YOUR GOAL :: The answer must consist of every line from the entries that holds the word "computer".

== GIVEN DATA ==

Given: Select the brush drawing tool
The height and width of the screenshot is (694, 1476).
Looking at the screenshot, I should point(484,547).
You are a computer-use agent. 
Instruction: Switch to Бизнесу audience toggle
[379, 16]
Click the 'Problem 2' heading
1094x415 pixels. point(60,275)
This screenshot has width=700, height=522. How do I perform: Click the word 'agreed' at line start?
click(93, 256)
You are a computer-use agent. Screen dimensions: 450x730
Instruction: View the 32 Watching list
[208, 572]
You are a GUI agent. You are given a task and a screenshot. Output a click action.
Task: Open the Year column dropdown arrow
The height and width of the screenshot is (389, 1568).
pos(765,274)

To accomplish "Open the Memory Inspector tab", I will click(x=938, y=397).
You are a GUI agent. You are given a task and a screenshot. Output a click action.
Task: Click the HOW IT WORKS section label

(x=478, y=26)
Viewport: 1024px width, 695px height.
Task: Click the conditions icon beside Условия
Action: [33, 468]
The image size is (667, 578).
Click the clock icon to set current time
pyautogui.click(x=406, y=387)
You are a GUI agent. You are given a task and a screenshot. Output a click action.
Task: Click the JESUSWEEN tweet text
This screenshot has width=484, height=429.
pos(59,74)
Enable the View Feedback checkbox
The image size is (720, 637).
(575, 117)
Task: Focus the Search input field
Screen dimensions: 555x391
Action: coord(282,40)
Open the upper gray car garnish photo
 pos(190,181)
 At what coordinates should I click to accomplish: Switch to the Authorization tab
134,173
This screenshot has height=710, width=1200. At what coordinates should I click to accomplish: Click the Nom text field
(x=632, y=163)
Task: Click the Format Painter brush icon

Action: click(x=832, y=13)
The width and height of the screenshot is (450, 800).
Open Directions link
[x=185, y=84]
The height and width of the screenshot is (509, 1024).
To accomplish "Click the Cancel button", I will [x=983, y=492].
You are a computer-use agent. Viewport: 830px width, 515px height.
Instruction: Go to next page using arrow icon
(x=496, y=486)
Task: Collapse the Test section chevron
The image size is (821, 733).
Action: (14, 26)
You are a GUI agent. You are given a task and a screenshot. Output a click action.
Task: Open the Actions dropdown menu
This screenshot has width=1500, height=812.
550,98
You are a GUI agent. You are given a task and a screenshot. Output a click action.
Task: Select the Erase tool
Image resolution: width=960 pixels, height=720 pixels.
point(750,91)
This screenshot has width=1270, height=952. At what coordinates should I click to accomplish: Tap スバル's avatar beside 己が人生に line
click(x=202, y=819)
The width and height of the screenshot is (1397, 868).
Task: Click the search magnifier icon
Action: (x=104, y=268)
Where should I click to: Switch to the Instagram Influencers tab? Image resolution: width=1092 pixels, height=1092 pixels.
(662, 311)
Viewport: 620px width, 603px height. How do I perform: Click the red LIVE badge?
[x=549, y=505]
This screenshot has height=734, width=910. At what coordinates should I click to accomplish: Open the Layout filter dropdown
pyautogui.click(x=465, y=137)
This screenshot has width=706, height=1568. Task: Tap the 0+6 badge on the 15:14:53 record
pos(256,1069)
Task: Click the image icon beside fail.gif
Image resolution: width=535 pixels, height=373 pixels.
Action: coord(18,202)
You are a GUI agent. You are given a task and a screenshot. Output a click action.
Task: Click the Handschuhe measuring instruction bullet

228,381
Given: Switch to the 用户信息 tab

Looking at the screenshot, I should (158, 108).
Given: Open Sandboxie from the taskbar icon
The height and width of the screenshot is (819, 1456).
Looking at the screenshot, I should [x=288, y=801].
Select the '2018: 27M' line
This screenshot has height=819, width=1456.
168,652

===

EXERCISE SOLUTION ::
You are a computer-use agent. 
You are a computer-use agent. Screen dimensions: 450x730
You are a computer-use agent. Viewport: 830px width, 515px height.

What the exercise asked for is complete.